EXTRACTED TEXT: Begin

Looks good! It looks like it will keep you busy for a while! Thanks for sharing.:cheers:


----------



## Willie Nunez (Feb 25, 2004)

I gotta tell you, it's surprising how much material you can move with a little bucket, once you get a rhythm going.
Already, I've reduced the quote on the lot preparation given by the new-house contractor by $5,000. Not counting my time, this job will definitely pay for my equipment.


----------



## jodyand (Sep 16, 2003)

Yea i would say you have paid for your equipment. What or should i ask where are you hauling all the dirt to:question:


----------



## guest (Sep 16, 2003)

what a work horse.. 5000$ savings.. nice... 

I know you say the deck is ok.. 

but please willie please.. im begging ya.. just once.. take a pic of that machine with the bucket on and the deck off... It will make me feel so much better...


plus i think it would look better too...


----------



## Argee (Sep 17, 2003)

Quite an interesting project Willie. I have really enjoyed your commentary and photos as it has progressed. Keep up the great work!:thumbsup:


----------



## Willie Nunez (Feb 25, 2004)

One other reason that I'm doing all this myself is because I'm very picky about how I want to cut all the grades, and the perimeter gutters. It's a big corner lot that, because it's on high ground, has a natural average grade of 3 ft in 200 ft, from the back corner diagonally to the front street corner. The property had natural humps and dips, and part of what I'm doing is cutting the humps and fill the low areas. The primary driveway will be from the front street all the way to the rear property line. The rear 50 ft of it will be a pad for the motorcoach. The drainage gutters will be along the side and the rear property lines. The long driveway and part of the roof watershed will be to the side gutter. The gutters will be 6 ft wide, dished out to 8" depth. The big garage, at the rear of the house(attached) will have a floor which will be 8" above the level of the long driveway. These are just part of the leveling and grading which I'm doing. 

Jody,
The only material I'm hauling off is rocks, rubble and old dumped gravel and cuttings. The rest is cut and fill. The city has a place that'll take the stuff, at $26 per ton. I've hauled off 5 tons.

As per instructions from the foundation contractor, I'm not disturbing the "footprint" area of the house. All my cuts, and the fill, are up to the line of the footprint. It's a lot easier to do it now, before they start working on the foundation.
The contractor thought I was weird in doing all this myself, especially since he learned I was doing my compaction with my 33,000 motorcoach. I take pride in being resourceful and frugal(about some things).


----------



## snowmower (May 19, 2004)

EXTRACTED TEXT: End
DATASET EXTRACT: Begin

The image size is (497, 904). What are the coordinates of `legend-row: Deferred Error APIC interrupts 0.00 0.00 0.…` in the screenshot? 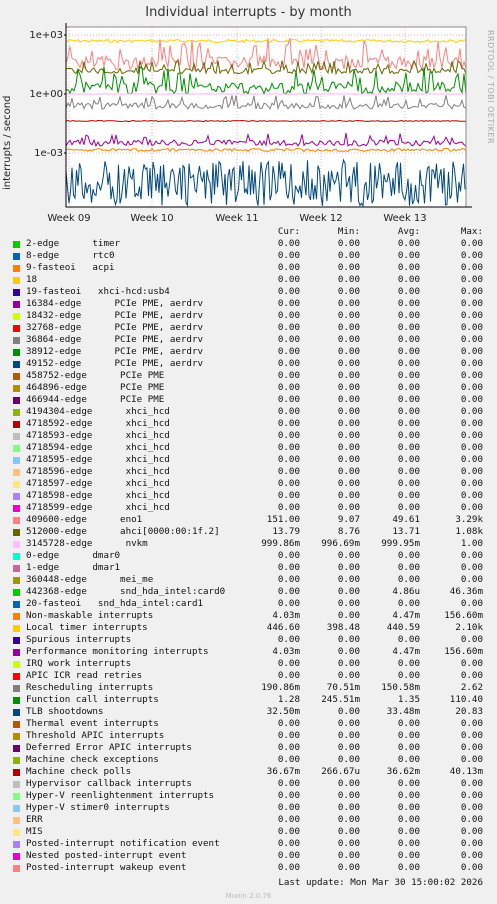 It's located at (248, 748). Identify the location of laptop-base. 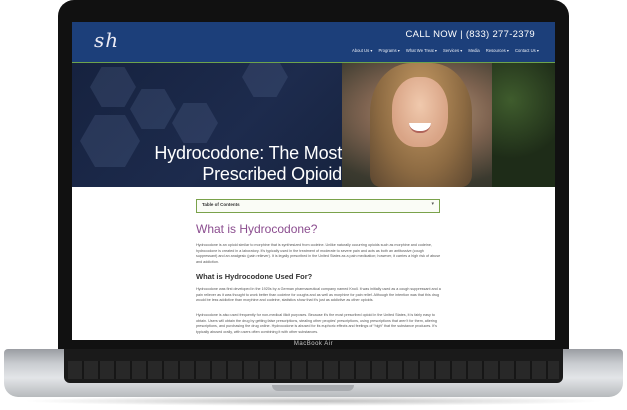
(314, 373).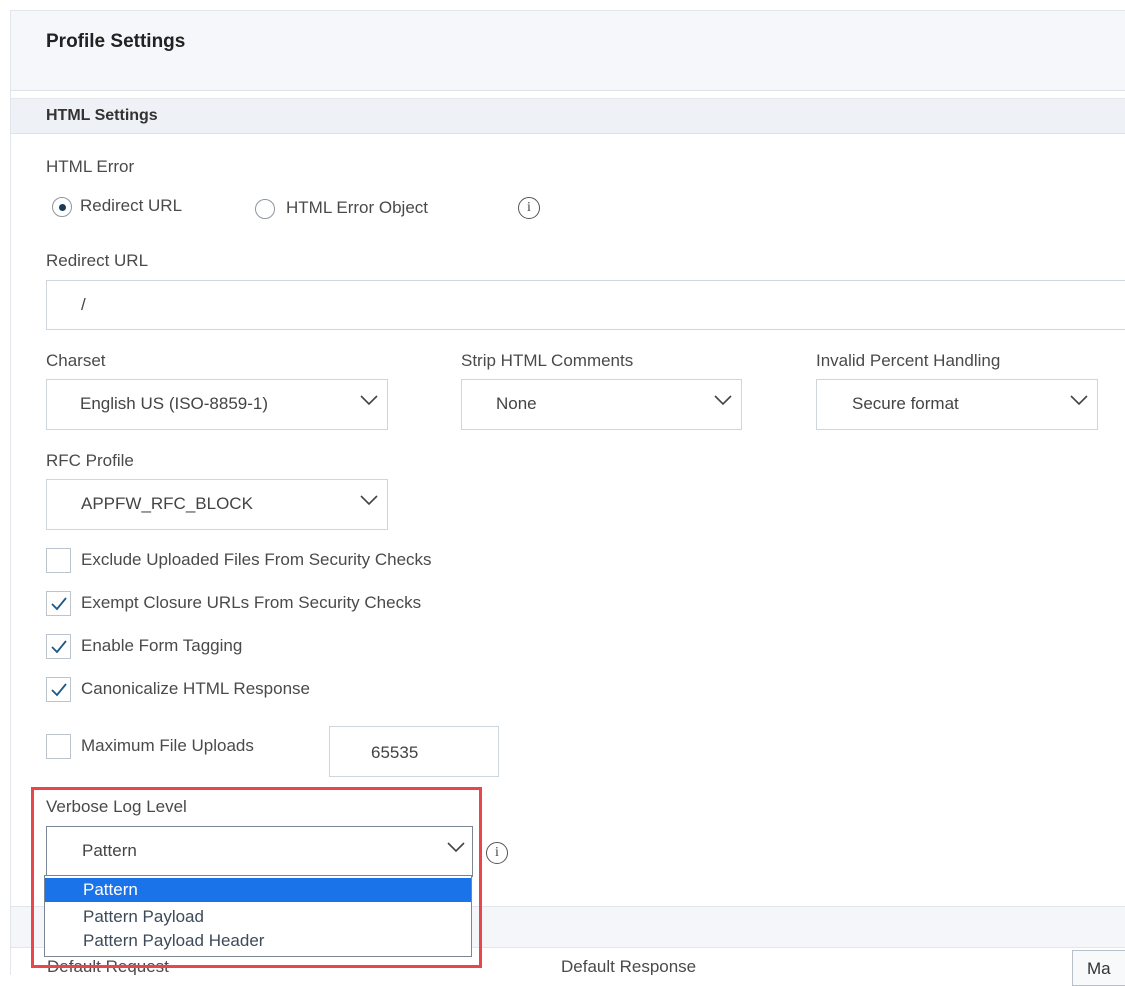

DATASET EXTRACT: End

### ACTIVITIES
a) Answer these from the lot-grading thread:
(i) By how much has Willie reduced the new-house contractor's quote for lot preparation?
(ii) What does the city charge per ton to take the hauled-off material?
(iii) How wide and how deep will the drainage gutters be?
b) Carry on the lot-grading thread from its last line.

### TASK ANSWERS
a)
(i) $5,000
(ii) $26 per ton
(iii) 6 ft wide, dished out to 8" depth

b)
I'm actually glad to see that Willie can all of this work done with the mower deck still on. The work I will be doing is a combination of parking lot (gravel) driveway grading and cutting grass. So, for me, it is important to be able to keep all pieces attached to the tractor and functional.

Willie, any thoughts of using a joystick type set up, similar to the ones used for hydraulics. Mounted on the fender perhaps.

Looks great. And I'll have you know you were my inspiration to take on my 'little project' here at work. :worthy: 

It'll pay for my tractor in the first year.

SnowMower


----------



## Willie Nunez (Feb 25, 2004)

Simple John,
You probably don't understand my situation. I keep the tractor, and implements, loaded on the trailer. And, I keep it all at a storage facility which is barely big enough to house the trailer. In order to remove the deck, I would need to unload the tractor, remove the deck, load the tractor, then drive to the work site. Then, come back, unload the tractor, and install the deck, 'cause there's no room to leave it on the floor.
As it is, when I arrive at the work site, I unload and install the plow, or the scarifier. The bucket stays on. If I were to remove the deck out there in the dirt, yes it would look better, and yes the deck wouldn't be subjected to the occasional contact with dirt clods. But, it's just too big of a bother. The dirt work is hard enough.
Very soon, I will also have the grader blade to contend with. I'm thinking I will leave a couple of implements at the lot, chained to the fence. It's a relatively crime-free neighborhood.


----------



## jodyand (Sep 16, 2003)

Willie i was thinking that your experience with the yard work on your tractor would make a good commercial for DIY network. I can see it now (Hi my name is Willie Nunez and this is my yard and i did it all with my Garden Tractor) 
And you can see all of my exploits and info on the best forum site, WWW.TRACTORFORUM.COM,

You have any video of it you might want to send it to them.


----------



## psrumors (Apr 25, 2004)

Shoot, with as much work as you have been able to acomplish I would have Husqvarna paying me for advertising. For that fact JB too.


----------



## guest (Sep 16, 2003)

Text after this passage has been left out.